INEC recently released updated voter registration data showing the distribution by age group. The data revealed that 37,060,399 registered voters constituting 39.65%, are youth between the ages of 18 and 34; 33,413,591 (35.75%) are middle-aged persons between the ages of 35 and 49; 17,700,270 (18.94%) are elderly voters between the ages of 50 and 69 while 5,294,748 (5.66%) are senior citizens aged 70 and above. If you chose 39.65% or 75.4%, assuming you extend the definition of youth to age 49, it is a demographic you must recognise. Nonetheless, we shall restrict ourselves to ages 18 to 34 as a youth for this conversation.

This age group still made up about 40percent of the registered voters and, if properly mobilised, can tilt the balance of political election outcome to whom they choose. The key to achieving this lies in mobilising youth to participate in voting. And articulating their voices into one coherent voice in support of a political ideology and ideologues who they believe will not only stem our slide into perdition but will also radically change our fortunes – repositioning Nigeria into a country that harnesses its great potential for the benefit of all.

Judging from historical antecedents, achieving this is a herculean task requiring more than any candidate or party is doing now in their campaigns. Our youths are more open to the political process than we have thought of in the past. They have always participated in the political process by joining political parties, participating in election campaign activities, engaging with parties and government officials, and engaging in communal activities with political ramifications.

Political candidates recognise the nuisance value of  some young people that during elections, the de facto youth leaders are the toast of every candidate and mobilising them into a dangerous and sinister team ready to die to do the bidding of their masters by scattering the electoral process or defending it depending on what their transducers require of them.
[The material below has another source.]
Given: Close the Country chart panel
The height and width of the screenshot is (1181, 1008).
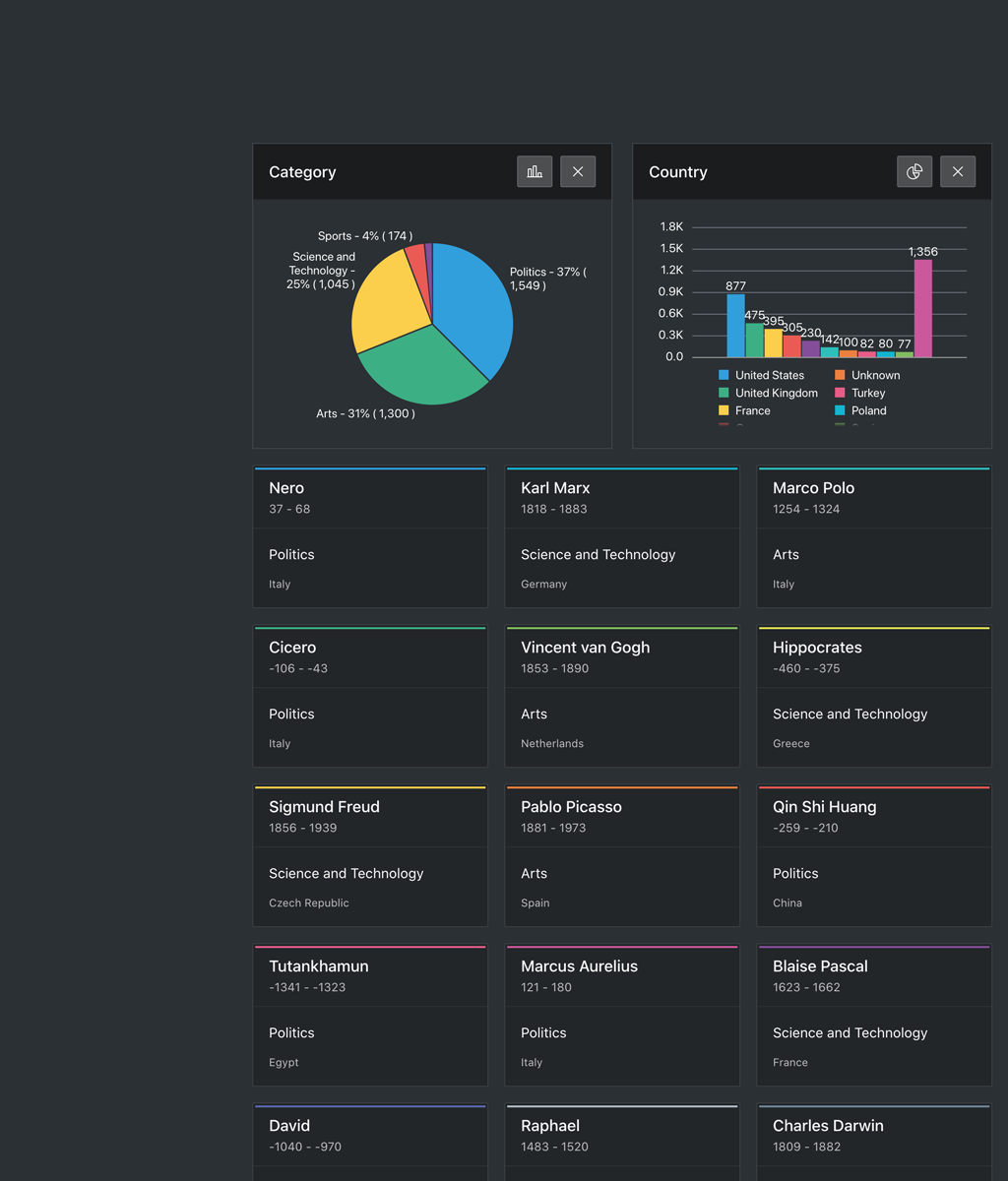Looking at the screenshot, I should click(x=958, y=171).
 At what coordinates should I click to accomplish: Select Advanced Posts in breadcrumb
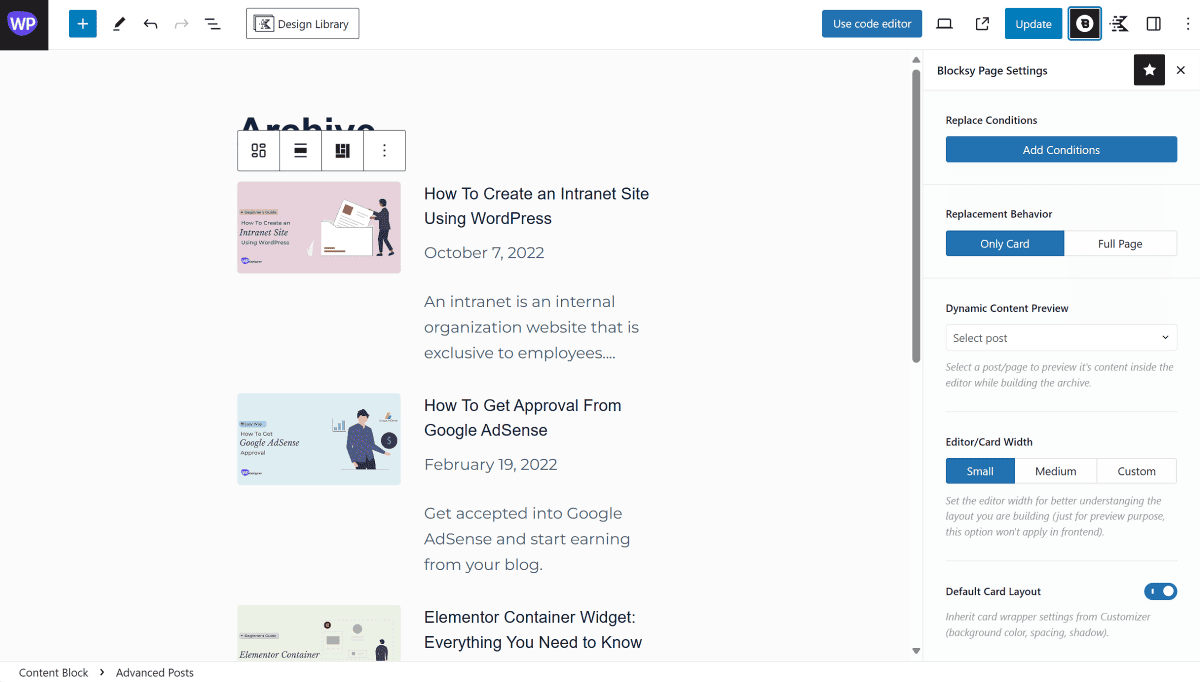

However, the youth participate less in the most critical aspect of the electoral process – voting. Herein lies the conundrum, how can youths influence the country’s leadership when there is enormous voting apathy among them, and the few that vote are not coordinated to vote en bloc to influence the outcome of elections? What a waste of political power. Little wonder youths have no say in the governance structure and the dictum “youths are leaders of tomorrow” seems nonsensical in the Nigerian parlance because the past leaders are still the present leaders, with youths refusing to fight for power.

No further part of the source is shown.